* [Задание]: Перепечатайте целиком и дословно приведенный ниже текст о мелком купечестве и «народном» кулинарном наборе.

* [Исходный текст]:
==============================

Выбрать главу

На виду у народа оставалось лишь местное, мелкое, третьегильдейское купечество со всем его гнусным, пьяным разгулом, со всей его грубостью и жестокостью, с цинизмом и ханжеством, с постоянным унижением чужого человеческого достоинства. А его материальным, столь же «естественным» приложением был ставший классическим «русский народный» кулинарный антураж: селедка, соленый огурец, студень из свиных ножек с хреном, краюха черного ржаного хлеба и косушка водки. Эта русская, народная, «дежурная» кулинарная программа традиционно сложилась и утвердилась к началу XX в. благодаря своей реальности, то есть возможности повсеместной реализации и в городе, и даже в волостных деревнях, где были питейные лавочки.

==============================

* [Раздел данных]:
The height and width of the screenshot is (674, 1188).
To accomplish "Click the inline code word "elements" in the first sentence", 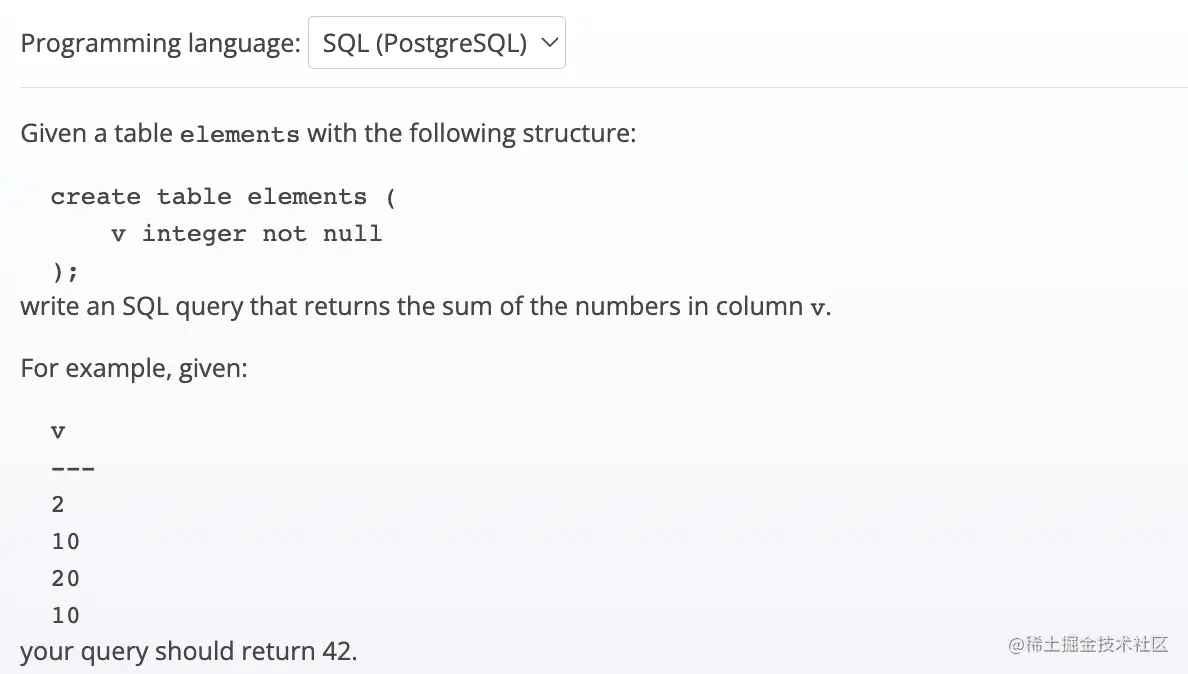I will [239, 134].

==============================

* [Решение задачи]:
Выбрать главу

На виду у народа оставалось лишь местное, мелкое, третьегильдейское купечество со всем его гнусным, пьяным разгулом, со всей его грубостью и жестокостью, с цинизмом и ханжеством, с постоянным унижением чужого человеческого достоинства. А его материальным, столь же «естественным» приложением был ставший классическим «русский народный» кулинарный антураж: селедка, соленый огурец, студень из свиных ножек с хреном, краюха черного ржаного хлеба и косушка водки. Эта русская, народная, «дежурная» кулинарная программа традиционно сложилась и утвердилась к началу XX в. благодаря своей реальности, то есть возможности повсеместной реализации и в городе, и даже в волостных деревнях, где были питейные лавочки.